Marc Koegel is a Vancouver-based landscape photographer. He first came to Canada from Germany to study Economics, but once he graduated, Marc decided he wanted to be a photographer instead. Today, he creates fine-art photography of melancholy architecture and landscapes, but also teaches photography and leads the Vancouver Photo Workshops community.
Photography enables me to have extraordinary life experiences. It makes me travel to places and meet people I would never encounter if it weren’t for my camera, which creates a connection to them. The camera is a passport, a warrant to connect to these places and people on a deeper, more meaningful level. And it’s not only about the experiences themselves, but also about creating memories. I enjoy a lot travelling and photographing alone, so the images I take become memories that I then share with my family and friends. That’s why they’re very precious to me.
On a different level, photography is a tool to exercise my creativity. All people need an outlet for their creativity, their imagination. Photography is just my outlet of choice. My background is in economics – not the most creative line of work out there. So photography serves as a counterbalance to the fairly organized and predictable world of economics. Being a photographer makes me pay more attention to my surroundings, makes me constantly discover new things around me, a new light or shadow, an angle, a composition. Any photographer will know what I mean when I say I’m always taking pictures, even when I’m not holding a camera.
The story of this image is actually more complex than it appears. It’s taken on Fogo Island in Newfoundland, Canada. Fogo is the biggest of a group of very remote islands that have historically depended on fishing to survive. In the past few decades, as fishing got tougher and tougher, those communities got almost wiped out. There are quite a few abandoned towns there. But there is this one inhabitant on Fogo island who left for a while to work on Wall Street, got really wealthy, and then returned, wanting to build something that would make the island more attractive to tourists, and thus more likely to survive.
The building in the image is one of the few artist studios Zita Cobb established through her foundation (Shorefast), and it’s called The Tower Studio. I had read about it while researching my trip to Fogo island, and knew I needed to photograph it.
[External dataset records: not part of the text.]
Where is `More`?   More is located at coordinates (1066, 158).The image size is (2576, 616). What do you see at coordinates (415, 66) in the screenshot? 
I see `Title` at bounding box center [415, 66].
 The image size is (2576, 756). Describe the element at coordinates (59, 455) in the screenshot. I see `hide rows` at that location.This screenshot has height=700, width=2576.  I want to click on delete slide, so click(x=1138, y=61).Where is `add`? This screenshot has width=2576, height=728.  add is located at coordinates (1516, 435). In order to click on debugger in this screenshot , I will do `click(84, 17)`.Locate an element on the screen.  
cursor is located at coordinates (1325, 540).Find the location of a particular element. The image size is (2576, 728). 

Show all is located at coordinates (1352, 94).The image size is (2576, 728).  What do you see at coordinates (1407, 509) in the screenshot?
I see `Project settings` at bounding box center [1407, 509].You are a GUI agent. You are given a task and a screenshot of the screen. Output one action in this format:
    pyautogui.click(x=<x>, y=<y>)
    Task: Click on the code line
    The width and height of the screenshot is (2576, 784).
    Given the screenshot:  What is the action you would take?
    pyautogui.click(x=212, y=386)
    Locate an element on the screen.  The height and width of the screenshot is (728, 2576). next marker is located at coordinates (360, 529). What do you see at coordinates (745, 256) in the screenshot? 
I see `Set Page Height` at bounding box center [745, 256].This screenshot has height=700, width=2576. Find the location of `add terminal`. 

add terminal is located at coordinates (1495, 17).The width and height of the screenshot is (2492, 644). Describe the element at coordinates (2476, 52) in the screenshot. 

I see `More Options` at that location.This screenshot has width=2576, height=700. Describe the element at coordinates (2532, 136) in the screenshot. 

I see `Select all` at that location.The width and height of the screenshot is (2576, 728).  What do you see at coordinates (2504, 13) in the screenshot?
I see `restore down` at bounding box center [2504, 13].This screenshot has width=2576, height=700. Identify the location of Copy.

In my landscape photography, I often include some sort of human-made structure – it’s my thing. Even without seeing it I knew The Tower Studio would make for an interesting composition, with it standing alone in this incredibly beautiful but sparse landscape. It looks like it’s just made for a photograph.
But what makes the image extraordinary to me is much more emotional than the composition itself. The image makes me think of how much I would love to be an artist in residence there. I picture myself being on the island, in the studio and in nature, looking for inspiration, creating art. Maybe one day I’ll get to do that.